AIM OF THE EXERCISE.
Both the line below containing "morgen (77, 2065)" and the line containing "huden (82, 2305)", along with every line between them, should be repeated exactly; no other line belongs in the answer.

[DATA TO USE Boundary: Start]

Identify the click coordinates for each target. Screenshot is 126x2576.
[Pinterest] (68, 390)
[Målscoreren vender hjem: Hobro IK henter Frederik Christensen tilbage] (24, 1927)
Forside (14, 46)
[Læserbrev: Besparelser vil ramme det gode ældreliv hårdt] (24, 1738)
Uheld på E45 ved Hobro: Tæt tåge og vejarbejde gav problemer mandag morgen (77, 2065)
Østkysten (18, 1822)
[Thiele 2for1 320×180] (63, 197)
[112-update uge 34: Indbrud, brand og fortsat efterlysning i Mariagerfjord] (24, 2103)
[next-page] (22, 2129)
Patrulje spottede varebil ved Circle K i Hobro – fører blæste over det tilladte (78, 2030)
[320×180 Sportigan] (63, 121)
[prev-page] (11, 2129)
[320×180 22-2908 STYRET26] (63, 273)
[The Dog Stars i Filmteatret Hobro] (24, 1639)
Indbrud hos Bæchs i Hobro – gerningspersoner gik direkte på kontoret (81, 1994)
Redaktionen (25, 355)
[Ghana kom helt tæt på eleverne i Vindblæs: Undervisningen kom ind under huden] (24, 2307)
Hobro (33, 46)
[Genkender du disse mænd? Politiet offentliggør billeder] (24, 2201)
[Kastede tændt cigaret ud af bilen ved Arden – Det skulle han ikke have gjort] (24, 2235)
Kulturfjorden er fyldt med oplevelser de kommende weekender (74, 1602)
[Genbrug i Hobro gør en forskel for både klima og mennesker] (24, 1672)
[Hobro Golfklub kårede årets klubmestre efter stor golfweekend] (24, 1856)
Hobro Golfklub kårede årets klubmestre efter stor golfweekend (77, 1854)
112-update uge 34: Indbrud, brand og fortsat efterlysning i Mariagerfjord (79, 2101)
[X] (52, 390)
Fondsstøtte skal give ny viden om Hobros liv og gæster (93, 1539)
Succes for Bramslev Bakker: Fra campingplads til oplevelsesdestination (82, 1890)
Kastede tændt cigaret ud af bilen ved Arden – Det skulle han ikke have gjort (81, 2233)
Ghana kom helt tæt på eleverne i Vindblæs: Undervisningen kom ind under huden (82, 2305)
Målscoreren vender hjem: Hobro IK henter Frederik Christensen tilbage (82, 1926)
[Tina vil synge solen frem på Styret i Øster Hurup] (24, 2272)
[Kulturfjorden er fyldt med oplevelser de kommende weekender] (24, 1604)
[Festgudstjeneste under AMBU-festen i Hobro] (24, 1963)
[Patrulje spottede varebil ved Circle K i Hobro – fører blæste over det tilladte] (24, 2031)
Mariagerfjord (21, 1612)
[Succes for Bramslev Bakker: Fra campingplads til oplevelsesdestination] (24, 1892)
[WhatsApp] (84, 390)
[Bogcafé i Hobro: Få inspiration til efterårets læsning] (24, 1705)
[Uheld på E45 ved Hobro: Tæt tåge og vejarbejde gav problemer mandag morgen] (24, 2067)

[DATA TO USE Boundary: End]

ANSWER BOX.
Uheld på E45 ved Hobro: Tæt tåge og vejarbejde gav problemer mandag morgen (77, 2065)
Østkysten (18, 1822)
[Thiele 2for1 320×180] (63, 197)
[112-update uge 34: Indbrud, brand og fortsat efterlysning i Mariagerfjord] (24, 2103)
[next-page] (22, 2129)
Patrulje spottede varebil ved Circle K i Hobro – fører blæste over det tilladte (78, 2030)
[320×180 Sportigan] (63, 121)
[prev-page] (11, 2129)
[320×180 22-2908 STYRET26] (63, 273)
[The Dog Stars i Filmteatret Hobro] (24, 1639)
Indbrud hos Bæchs i Hobro – gerningspersoner gik direkte på kontoret (81, 1994)
Redaktionen (25, 355)
[Ghana kom helt tæt på eleverne i Vindblæs: Undervisningen kom ind under huden] (24, 2307)
Hobro (33, 46)
[Genkender du disse mænd? Politiet offentliggør billeder] (24, 2201)
[Kastede tændt cigaret ud af bilen ved Arden – Det skulle han ikke have gjort] (24, 2235)
Kulturfjorden er fyldt med oplevelser de kommende weekender (74, 1602)
[Genbrug i Hobro gør en forskel for både klima og mennesker] (24, 1672)
[Hobro Golfklub kårede årets klubmestre efter stor golfweekend] (24, 1856)
Hobro Golfklub kårede årets klubmestre efter stor golfweekend (77, 1854)
112-update uge 34: Indbrud, brand og fortsat efterlysning i Mariagerfjord (79, 2101)
[X] (52, 390)
Fondsstøtte skal give ny viden om Hobros liv og gæster (93, 1539)
Succes for Bramslev Bakker: Fra campingplads til oplevelsesdestination (82, 1890)
Kastede tændt cigaret ud af bilen ved Arden – Det skulle han ikke have gjort (81, 2233)
Ghana kom helt tæt på eleverne i Vindblæs: Undervisningen kom ind under huden (82, 2305)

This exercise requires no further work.